■ **Task requirements**:
Output a verbatim copy of the data, cut off after the line that contains "SEPTEMBER BIRTHSTONE: SAPPHIRE".

■ **Source data**:
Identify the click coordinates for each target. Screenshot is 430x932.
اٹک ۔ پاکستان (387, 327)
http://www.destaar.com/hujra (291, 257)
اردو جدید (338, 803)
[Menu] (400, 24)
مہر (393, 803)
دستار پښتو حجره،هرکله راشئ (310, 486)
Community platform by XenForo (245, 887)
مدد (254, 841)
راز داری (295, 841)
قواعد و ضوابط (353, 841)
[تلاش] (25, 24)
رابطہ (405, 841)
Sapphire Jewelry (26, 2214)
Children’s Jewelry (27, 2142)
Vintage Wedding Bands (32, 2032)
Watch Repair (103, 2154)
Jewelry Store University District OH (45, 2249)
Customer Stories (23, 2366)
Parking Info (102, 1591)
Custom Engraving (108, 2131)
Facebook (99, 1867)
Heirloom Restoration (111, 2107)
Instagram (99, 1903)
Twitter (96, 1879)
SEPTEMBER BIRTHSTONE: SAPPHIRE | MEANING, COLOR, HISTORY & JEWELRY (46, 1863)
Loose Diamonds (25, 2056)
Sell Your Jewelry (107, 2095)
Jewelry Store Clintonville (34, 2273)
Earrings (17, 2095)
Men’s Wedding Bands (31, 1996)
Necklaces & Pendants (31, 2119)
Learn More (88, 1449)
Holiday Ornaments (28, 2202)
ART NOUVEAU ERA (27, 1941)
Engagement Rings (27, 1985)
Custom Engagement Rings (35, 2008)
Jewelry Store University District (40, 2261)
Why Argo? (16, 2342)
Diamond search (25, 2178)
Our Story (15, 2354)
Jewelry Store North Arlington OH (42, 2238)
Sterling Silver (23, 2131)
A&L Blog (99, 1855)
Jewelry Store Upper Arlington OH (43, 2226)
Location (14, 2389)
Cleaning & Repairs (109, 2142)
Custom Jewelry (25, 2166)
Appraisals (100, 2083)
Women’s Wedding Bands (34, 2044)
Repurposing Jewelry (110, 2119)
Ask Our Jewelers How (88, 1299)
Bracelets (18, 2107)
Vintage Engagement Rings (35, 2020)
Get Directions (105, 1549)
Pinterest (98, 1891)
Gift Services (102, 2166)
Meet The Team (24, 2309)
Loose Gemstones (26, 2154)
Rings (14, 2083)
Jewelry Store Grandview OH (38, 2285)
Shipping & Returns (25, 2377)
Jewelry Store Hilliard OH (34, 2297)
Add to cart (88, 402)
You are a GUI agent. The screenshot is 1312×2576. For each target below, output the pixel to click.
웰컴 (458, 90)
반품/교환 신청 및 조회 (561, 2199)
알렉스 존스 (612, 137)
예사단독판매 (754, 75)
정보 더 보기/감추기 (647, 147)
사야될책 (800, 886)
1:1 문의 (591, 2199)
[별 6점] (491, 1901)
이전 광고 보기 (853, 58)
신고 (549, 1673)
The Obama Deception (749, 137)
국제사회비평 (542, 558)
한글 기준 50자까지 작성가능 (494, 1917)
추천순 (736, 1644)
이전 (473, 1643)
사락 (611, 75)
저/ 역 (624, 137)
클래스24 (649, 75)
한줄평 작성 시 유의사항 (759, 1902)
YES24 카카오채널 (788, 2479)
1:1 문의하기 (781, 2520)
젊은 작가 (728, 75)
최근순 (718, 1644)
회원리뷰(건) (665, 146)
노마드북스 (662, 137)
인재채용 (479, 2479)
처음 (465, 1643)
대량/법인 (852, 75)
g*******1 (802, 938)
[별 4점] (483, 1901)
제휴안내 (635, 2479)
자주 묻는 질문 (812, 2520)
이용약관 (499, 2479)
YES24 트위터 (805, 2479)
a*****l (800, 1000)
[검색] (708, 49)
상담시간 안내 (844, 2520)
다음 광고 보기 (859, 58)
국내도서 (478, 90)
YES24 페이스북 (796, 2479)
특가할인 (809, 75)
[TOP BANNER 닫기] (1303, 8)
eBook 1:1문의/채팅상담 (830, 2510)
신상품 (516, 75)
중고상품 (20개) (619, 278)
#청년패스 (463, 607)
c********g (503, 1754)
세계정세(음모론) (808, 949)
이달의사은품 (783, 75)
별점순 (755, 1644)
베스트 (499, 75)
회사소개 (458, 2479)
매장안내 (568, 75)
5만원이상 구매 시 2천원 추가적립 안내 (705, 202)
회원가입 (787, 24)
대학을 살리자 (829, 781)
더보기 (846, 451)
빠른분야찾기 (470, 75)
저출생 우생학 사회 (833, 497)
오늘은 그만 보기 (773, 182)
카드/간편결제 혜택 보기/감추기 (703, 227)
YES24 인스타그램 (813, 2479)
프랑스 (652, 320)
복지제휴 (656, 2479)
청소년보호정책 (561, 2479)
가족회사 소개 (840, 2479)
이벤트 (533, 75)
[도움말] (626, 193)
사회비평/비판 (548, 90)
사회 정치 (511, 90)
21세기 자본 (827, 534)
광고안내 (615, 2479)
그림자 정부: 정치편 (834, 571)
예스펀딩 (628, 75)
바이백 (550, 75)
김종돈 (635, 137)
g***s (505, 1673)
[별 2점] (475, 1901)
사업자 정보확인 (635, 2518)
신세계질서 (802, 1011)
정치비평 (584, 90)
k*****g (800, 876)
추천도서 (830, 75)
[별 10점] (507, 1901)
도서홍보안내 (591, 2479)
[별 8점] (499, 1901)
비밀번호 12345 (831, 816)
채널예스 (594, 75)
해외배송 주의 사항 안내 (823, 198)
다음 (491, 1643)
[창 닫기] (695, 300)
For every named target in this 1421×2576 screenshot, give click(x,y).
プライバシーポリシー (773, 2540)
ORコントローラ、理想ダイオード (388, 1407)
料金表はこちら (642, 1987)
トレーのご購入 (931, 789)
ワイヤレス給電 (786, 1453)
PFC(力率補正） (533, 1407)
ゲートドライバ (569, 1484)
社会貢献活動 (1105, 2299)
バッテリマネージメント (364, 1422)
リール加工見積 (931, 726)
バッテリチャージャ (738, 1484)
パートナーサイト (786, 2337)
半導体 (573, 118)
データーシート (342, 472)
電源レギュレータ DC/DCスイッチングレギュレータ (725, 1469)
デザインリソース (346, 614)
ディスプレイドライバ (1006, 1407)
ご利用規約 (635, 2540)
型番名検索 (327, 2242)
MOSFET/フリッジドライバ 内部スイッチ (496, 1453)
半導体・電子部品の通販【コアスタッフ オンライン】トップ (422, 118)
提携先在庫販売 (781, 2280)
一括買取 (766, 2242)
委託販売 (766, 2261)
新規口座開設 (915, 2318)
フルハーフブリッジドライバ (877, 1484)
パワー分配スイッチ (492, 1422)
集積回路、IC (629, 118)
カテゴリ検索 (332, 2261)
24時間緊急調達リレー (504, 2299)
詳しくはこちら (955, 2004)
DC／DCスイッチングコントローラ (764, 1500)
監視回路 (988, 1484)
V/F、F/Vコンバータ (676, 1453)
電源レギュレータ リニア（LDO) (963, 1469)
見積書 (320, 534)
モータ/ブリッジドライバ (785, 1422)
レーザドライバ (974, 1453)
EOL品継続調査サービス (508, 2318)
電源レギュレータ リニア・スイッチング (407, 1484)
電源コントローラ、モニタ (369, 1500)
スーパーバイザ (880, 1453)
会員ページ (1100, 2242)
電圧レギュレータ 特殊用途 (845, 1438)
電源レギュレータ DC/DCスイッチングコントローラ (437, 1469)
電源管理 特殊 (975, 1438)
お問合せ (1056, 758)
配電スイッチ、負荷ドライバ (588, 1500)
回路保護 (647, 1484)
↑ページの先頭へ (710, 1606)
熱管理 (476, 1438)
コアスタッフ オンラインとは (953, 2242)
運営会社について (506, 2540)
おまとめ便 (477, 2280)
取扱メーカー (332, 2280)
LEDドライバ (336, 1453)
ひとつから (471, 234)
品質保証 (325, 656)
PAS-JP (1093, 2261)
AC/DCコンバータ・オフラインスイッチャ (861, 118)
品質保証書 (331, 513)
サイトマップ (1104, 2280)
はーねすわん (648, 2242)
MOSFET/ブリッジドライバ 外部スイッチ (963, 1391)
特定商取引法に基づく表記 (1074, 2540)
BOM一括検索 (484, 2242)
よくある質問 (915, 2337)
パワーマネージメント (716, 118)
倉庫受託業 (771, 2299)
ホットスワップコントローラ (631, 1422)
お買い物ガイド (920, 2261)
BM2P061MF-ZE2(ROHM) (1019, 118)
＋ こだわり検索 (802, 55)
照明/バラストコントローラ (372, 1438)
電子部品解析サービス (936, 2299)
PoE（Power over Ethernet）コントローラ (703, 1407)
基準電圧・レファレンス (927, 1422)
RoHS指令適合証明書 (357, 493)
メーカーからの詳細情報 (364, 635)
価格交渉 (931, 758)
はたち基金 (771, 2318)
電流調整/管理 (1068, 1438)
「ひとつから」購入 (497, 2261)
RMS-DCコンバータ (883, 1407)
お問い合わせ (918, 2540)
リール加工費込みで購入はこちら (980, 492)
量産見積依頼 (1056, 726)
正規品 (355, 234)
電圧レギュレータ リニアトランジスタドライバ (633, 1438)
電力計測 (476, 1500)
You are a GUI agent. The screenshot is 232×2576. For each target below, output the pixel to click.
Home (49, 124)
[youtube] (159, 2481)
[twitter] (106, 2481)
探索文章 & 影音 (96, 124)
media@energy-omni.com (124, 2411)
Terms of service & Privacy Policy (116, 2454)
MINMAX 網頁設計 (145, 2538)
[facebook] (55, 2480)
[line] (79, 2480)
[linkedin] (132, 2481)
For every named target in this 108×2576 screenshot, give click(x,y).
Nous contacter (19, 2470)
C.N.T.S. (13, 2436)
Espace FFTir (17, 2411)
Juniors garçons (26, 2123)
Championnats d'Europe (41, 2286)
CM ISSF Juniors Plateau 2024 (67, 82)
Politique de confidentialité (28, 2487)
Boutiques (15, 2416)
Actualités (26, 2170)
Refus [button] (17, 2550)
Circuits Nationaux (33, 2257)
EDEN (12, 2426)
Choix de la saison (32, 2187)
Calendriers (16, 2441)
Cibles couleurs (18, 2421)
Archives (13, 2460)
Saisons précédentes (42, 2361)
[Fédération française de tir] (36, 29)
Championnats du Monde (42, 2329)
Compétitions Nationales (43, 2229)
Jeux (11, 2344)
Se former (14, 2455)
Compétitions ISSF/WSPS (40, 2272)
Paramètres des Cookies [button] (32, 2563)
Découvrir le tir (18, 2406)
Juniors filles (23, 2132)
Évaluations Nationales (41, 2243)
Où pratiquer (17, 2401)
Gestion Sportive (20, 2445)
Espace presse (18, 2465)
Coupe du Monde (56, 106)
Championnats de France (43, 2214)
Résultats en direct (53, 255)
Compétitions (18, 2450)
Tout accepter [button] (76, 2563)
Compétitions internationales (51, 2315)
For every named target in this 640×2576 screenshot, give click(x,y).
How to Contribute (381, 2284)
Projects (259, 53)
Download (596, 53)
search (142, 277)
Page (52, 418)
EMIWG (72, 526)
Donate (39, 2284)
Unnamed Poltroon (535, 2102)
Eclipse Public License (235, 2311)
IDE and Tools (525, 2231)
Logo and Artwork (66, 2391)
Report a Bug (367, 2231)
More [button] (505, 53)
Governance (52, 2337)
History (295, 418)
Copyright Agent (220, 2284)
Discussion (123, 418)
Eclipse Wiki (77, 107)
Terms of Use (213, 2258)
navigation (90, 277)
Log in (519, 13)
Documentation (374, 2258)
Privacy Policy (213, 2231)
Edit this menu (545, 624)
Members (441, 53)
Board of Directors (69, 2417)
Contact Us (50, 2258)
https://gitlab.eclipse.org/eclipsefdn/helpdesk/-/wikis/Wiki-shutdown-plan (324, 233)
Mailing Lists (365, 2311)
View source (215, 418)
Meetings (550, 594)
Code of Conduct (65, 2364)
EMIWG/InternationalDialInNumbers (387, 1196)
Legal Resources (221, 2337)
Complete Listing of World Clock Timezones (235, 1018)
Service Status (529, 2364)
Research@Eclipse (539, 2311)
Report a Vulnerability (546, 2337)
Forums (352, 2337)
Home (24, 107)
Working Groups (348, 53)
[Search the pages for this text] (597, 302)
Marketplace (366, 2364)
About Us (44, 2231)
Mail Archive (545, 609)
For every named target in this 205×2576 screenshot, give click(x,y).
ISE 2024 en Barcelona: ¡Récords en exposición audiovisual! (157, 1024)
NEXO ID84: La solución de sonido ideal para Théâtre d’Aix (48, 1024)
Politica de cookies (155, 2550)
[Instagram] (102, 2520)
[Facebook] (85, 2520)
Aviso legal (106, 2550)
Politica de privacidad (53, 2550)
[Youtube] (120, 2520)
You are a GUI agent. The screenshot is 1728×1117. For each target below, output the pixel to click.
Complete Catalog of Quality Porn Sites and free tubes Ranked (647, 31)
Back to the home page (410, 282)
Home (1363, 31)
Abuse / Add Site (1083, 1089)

■ **Solution for this task**:
Identify the click coordinates for each target. Screenshot is 430x932.
اٹک ۔ پاکستان (387, 327)
http://www.destaar.com/hujra (291, 257)
اردو جدید (338, 803)
[Menu] (400, 24)
مہر (393, 803)
دستار پښتو حجره،هرکله راشئ (310, 486)
Community platform by XenForo (245, 887)
مدد (254, 841)
راز داری (295, 841)
قواعد و ضوابط (353, 841)
[تلاش] (25, 24)
رابطہ (405, 841)
Sapphire Jewelry (26, 2214)
Children’s Jewelry (27, 2142)
Vintage Wedding Bands (32, 2032)
Watch Repair (103, 2154)
Jewelry Store University District OH (45, 2249)
Customer Stories (23, 2366)
Parking Info (102, 1591)
Custom Engraving (108, 2131)
Facebook (99, 1867)
Heirloom Restoration (111, 2107)
Instagram (99, 1903)
Twitter (96, 1879)
SEPTEMBER BIRTHSTONE: SAPPHIRE | MEANING, COLOR, HISTORY & JEWELRY (46, 1863)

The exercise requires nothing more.